→ **Stored data entries**
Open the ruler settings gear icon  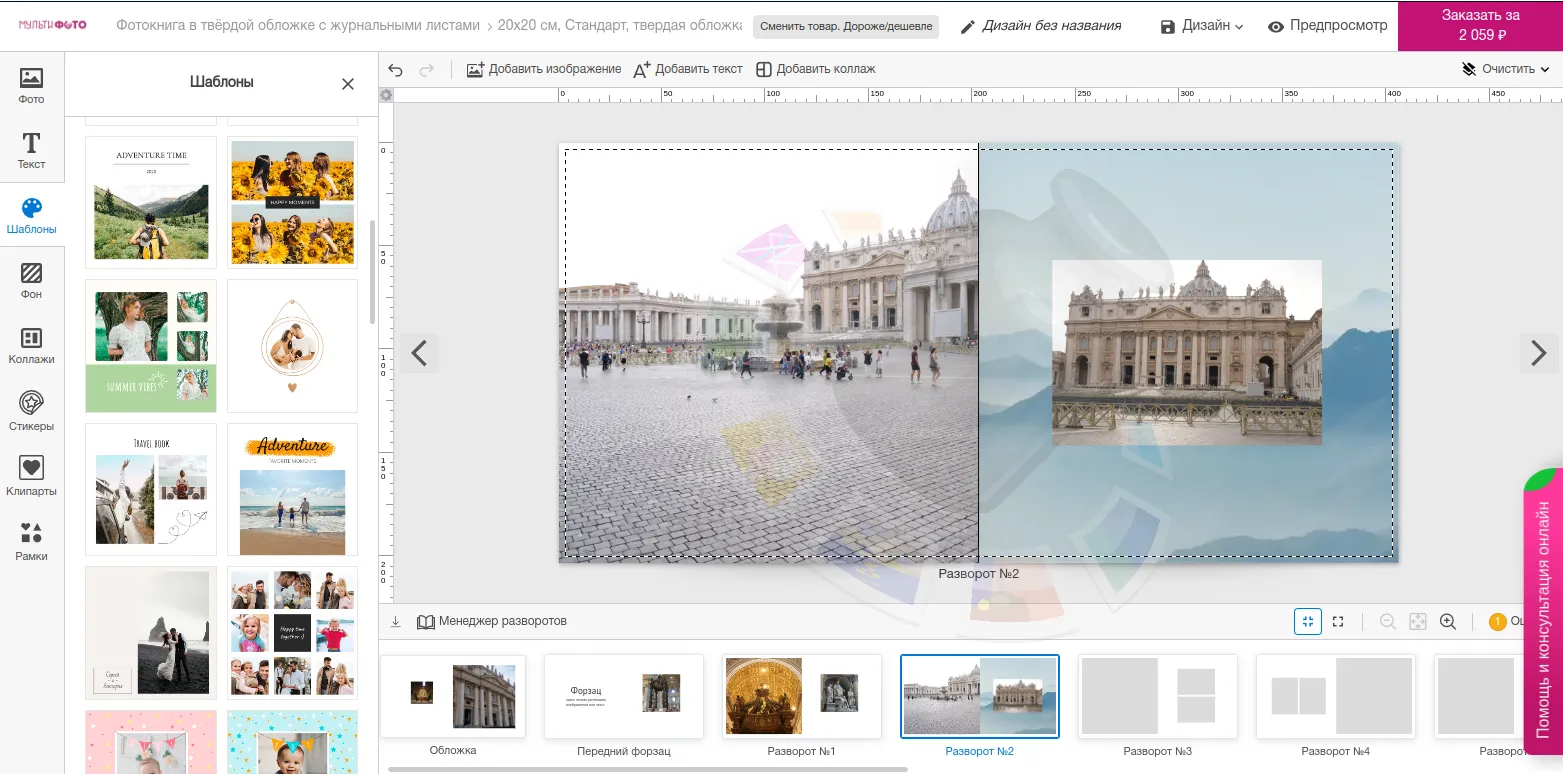click(x=386, y=95)
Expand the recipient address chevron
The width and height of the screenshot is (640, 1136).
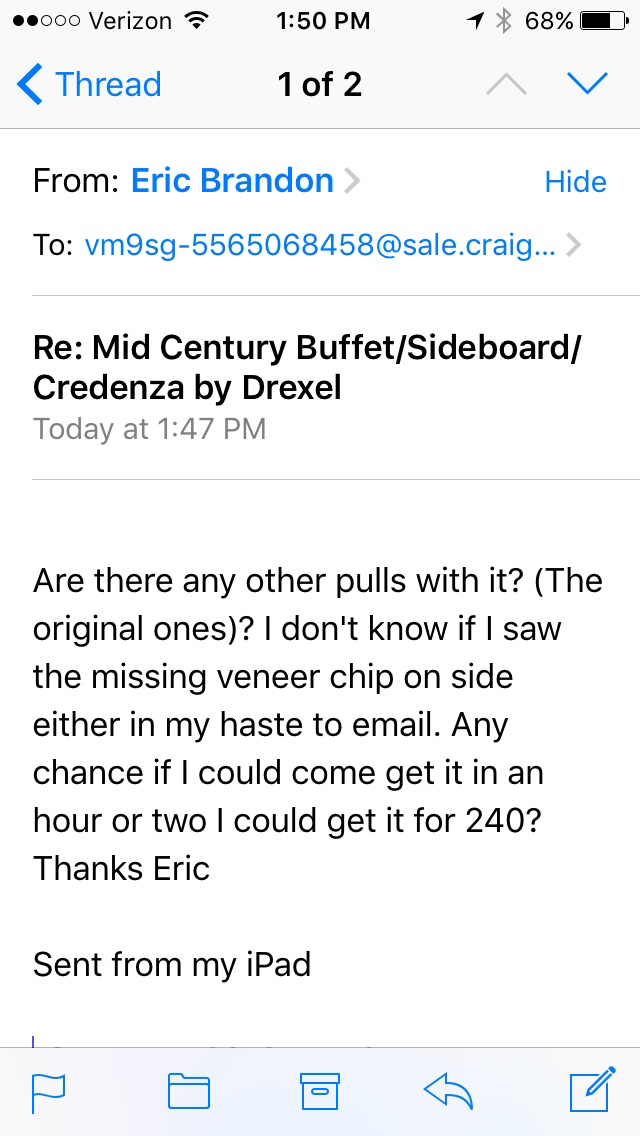tap(574, 245)
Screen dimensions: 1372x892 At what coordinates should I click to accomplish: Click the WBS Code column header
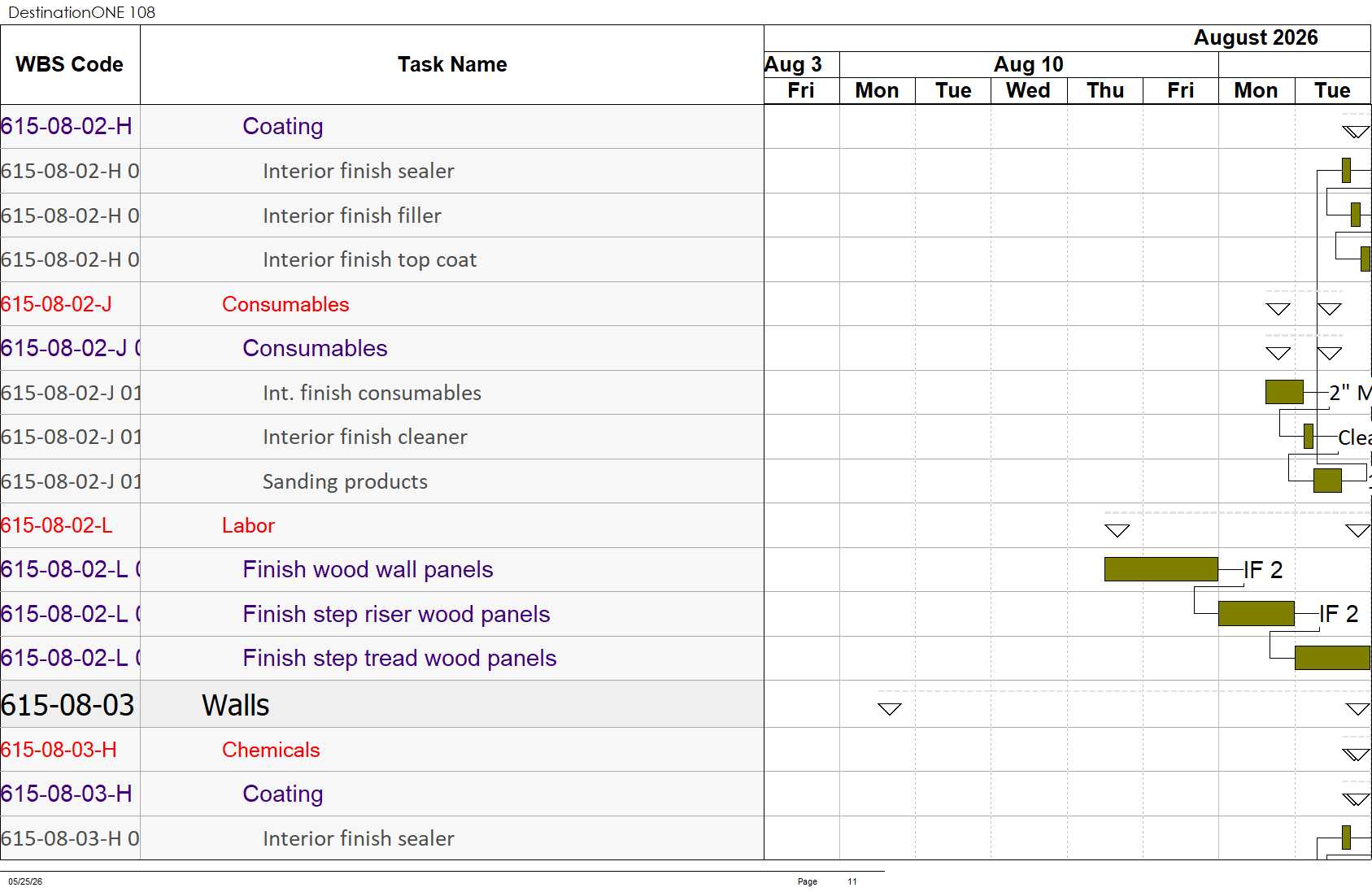[70, 64]
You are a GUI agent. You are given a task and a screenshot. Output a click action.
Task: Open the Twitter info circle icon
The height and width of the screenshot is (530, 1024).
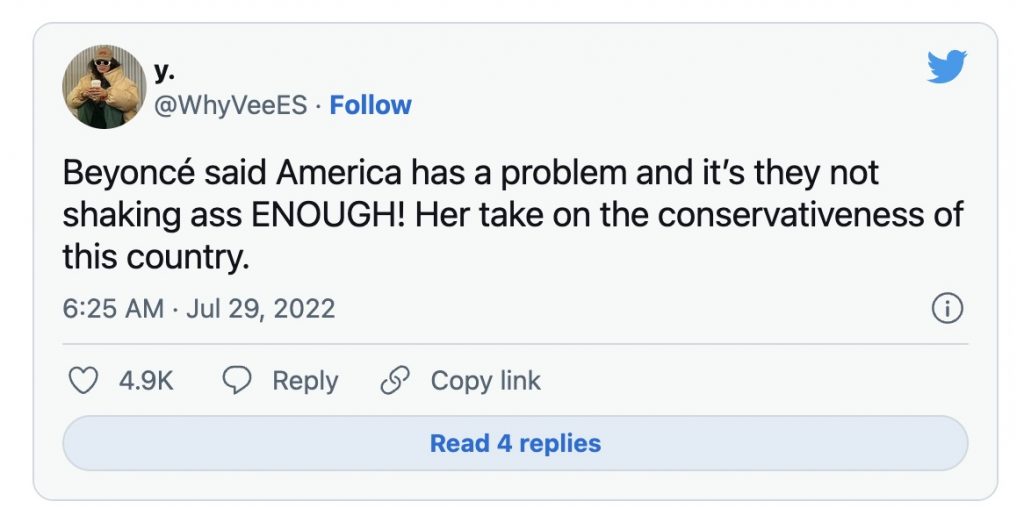(x=946, y=309)
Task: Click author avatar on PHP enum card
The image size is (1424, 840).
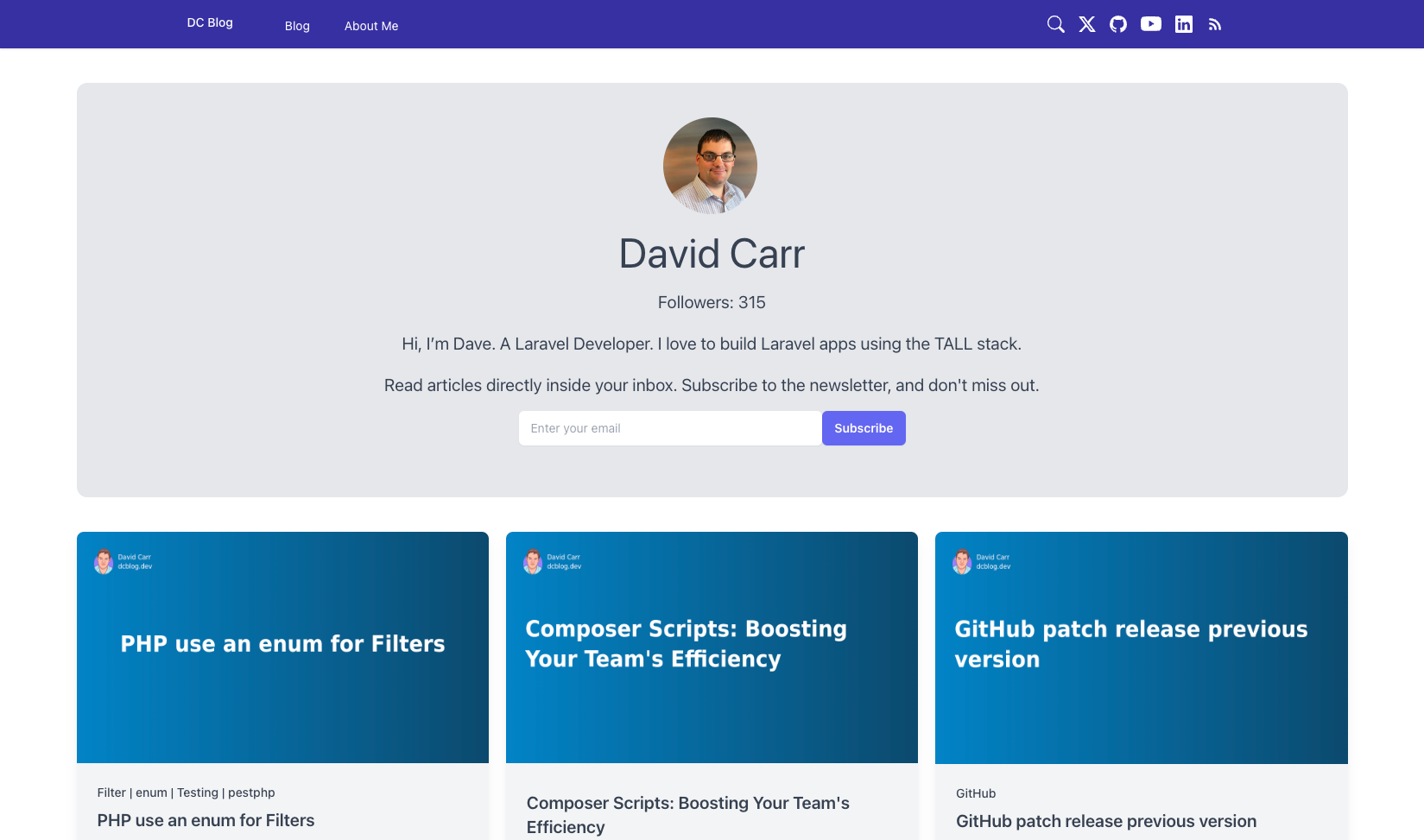Action: click(104, 562)
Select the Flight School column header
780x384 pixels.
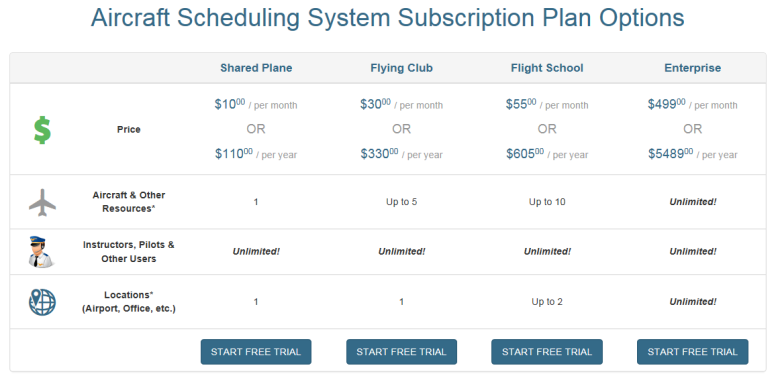tap(547, 68)
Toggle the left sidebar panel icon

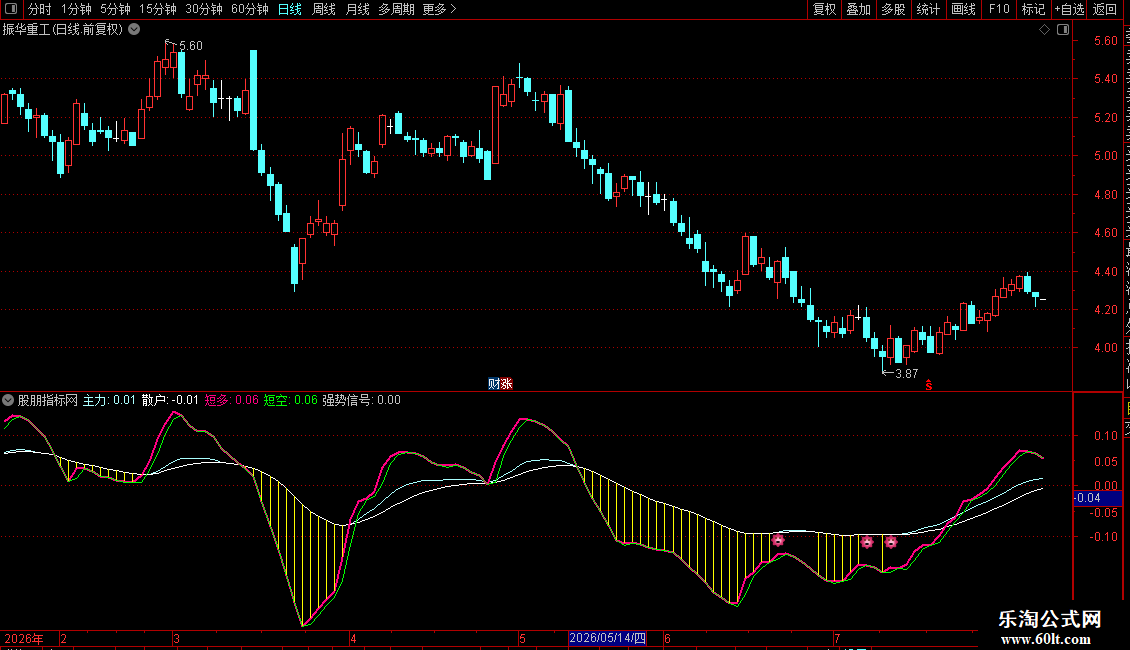coord(11,9)
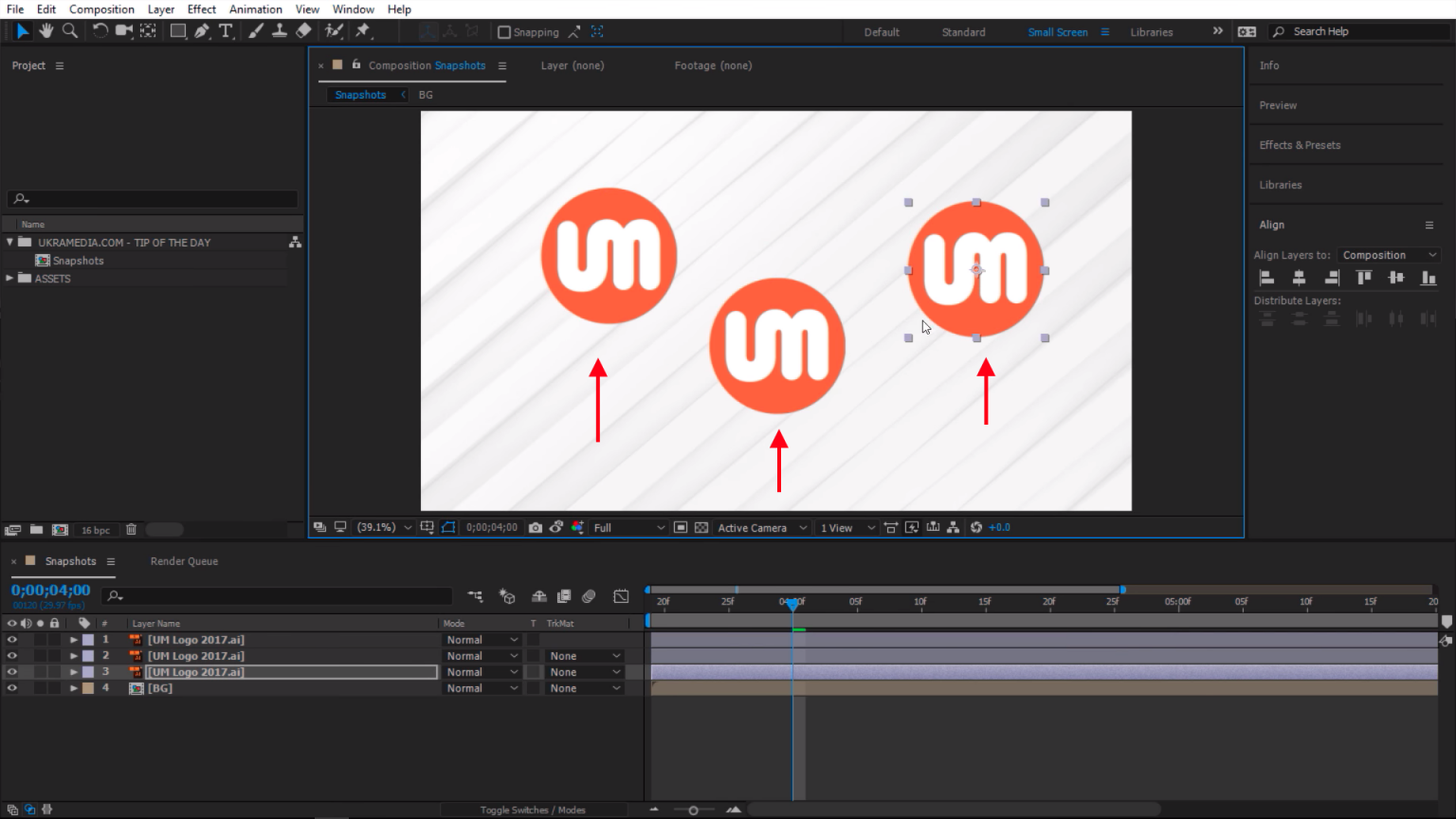Delete selected project item with trash icon
This screenshot has height=819, width=1456.
click(x=132, y=530)
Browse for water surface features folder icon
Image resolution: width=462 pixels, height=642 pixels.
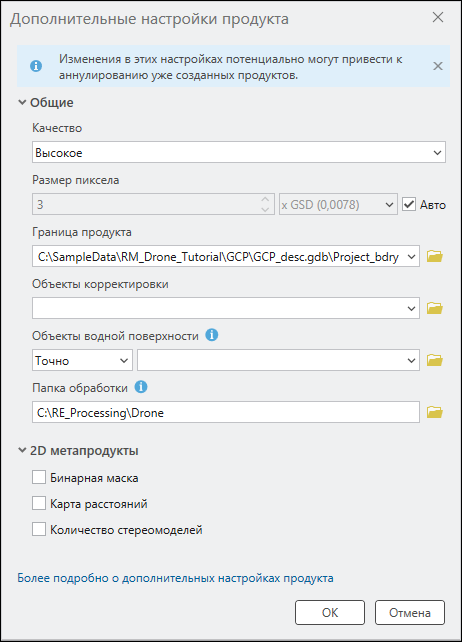435,360
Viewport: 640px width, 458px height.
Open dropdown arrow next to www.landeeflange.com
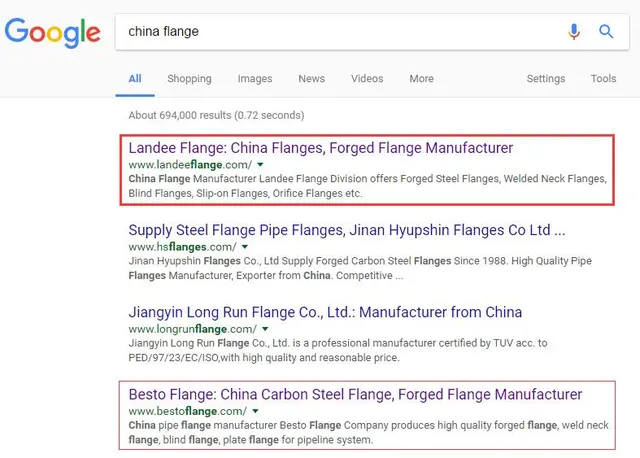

→ **REQUIRED WORK**
Take the line containing "The height and" and every line after it to the end of the records, and restate them verbatim, with no pictures.

→ **YOUR SOLUTION**
The height and width of the screenshot is (530, 1024).
(x=946, y=309)
Task: Click author avatar on PHP enum card
The image size is (1424, 840).
Action: click(104, 562)
Select the Flight School column header
780x384 pixels.
tap(547, 68)
Toggle the left sidebar panel icon

coord(11,9)
Delete selected project item with trash icon
This screenshot has height=819, width=1456.
click(x=132, y=530)
Browse for water surface features folder icon
Image resolution: width=462 pixels, height=642 pixels.
435,360
Viewport: 640px width, 458px height.
Open dropdown arrow next to www.landeeflange.com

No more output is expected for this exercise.